Azure Kubernetes Service makes it easy to spin up clusters. It also makes it easy to spend more than necessary. Workloads change, traffic patterns shift and the defaults that were sensible six months ago can quietly become expensive. A checklist from ScaleOps covers the main AKS cost levers without requiring a platform rebuild.
Rightsize pods and nodes
The first step is to look at what workloads are actually using. Many teams request far more CPU and memory than their pods consume, either from caution or because the original sizing was never reviewed. Rightsizing requests and limits, and matching node pools to the real resource profile, often delivers the largest single saving.
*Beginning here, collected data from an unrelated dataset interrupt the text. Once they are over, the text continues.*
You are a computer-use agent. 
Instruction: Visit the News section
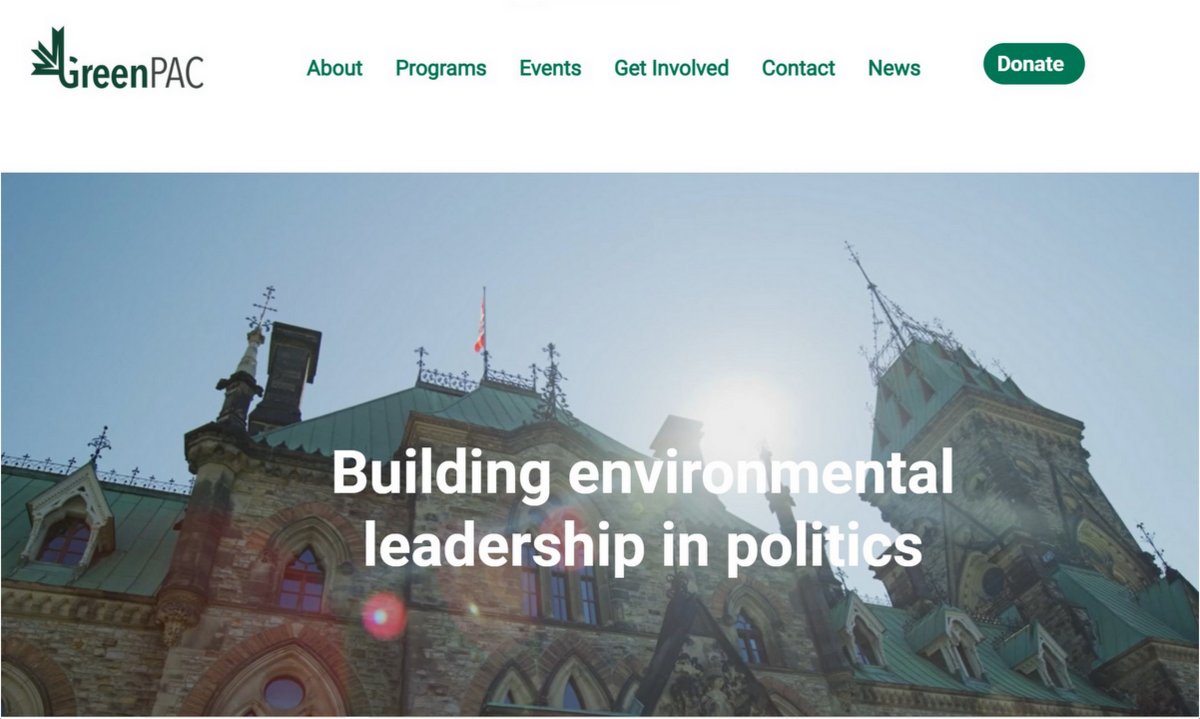coord(894,68)
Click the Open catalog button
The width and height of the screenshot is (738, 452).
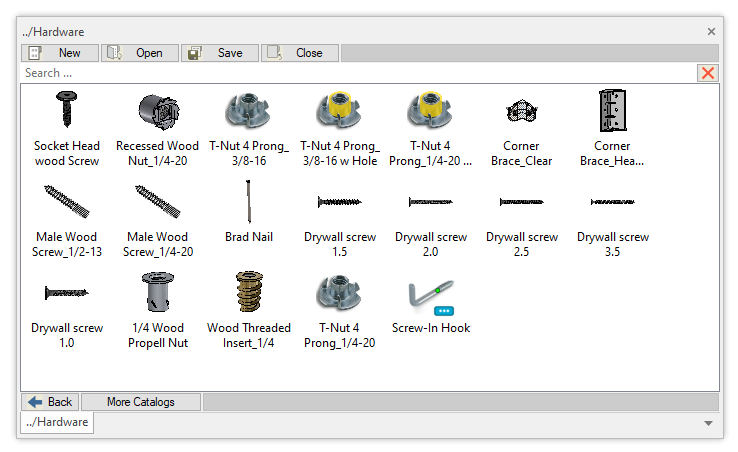(140, 53)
Node rightsizing is the other half. Running a few large workloads on general-purpose node pools wastes capacity. Consolidating workloads or using dedicated node pools for predictable workloads reduces idle capacity and can simplify purchasing decisions.
Tune autoscaling
Horizontal Pod Autoscaling and the Kubernetes Cluster Autoscaler are powerful but easy to misconfigure. HPA needs useful metrics and reasonable target utilisation. If the target is too conservative, pods scale out too fast and leave nodes underused. If it is too aggressive, latency suffers. VPA can help adjust requests automatically, but should be used carefully with HPA to avoid conflicting signals.
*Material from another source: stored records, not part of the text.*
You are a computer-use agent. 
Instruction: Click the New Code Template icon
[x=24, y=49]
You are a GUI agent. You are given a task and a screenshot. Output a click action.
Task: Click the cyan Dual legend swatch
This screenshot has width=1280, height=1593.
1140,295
Use Spot and burstable nodes where possible
Stateless batch workloads, CI/CD agents, development environments and fault-tolerant services can often run on Spot node pools. The discount is substantial, and modern workload patterns make interruptions manageable. Burstable VM sizes are another option for workloads with intermittent CPU needs.
Buy smart
Azure Reservations and Savings Plans reduce compute costs for steady-state workloads. The mistake is to buy them before understanding the workload profile. Start by measuring baseline capacity, then commit only the portion that is predictable. Overcommitting turns a discount into waste.
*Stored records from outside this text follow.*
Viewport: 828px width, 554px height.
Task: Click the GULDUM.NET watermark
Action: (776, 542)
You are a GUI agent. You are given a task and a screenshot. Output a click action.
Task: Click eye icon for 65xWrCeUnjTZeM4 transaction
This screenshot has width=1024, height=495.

Manage non-production environments
Development and test clusters are common cost leaks. Schedule them to shut down outside working hours, scale them down when idle and enforce resource quotas. A cluster that runs at full size around the clock for occasional use is an obvious target.
Watch network and storage
Egress traffic, load balancer hours and persistent disk provisioning also add up. Use internal load balancers where public endpoints are unnecessary, right-size persistent volumes and consider Azure Files or Blob storage for datasets instead of keeping everything on cluster disks. These are smaller line items than compute, but they are easy to optimise once noticed.
Bring it together
Cost optimisation is not a one-off audit. It is a discipline of regular review: workload sizing, autoscaling behaviour, purchasing commitments, environment schedules and network and storage usage. The ScaleOps checklist is a useful starting point, but the real value comes from making these checks part of normal platform operations. A platform team that reviews these levers monthly will catch drift before it becomes a budget problem.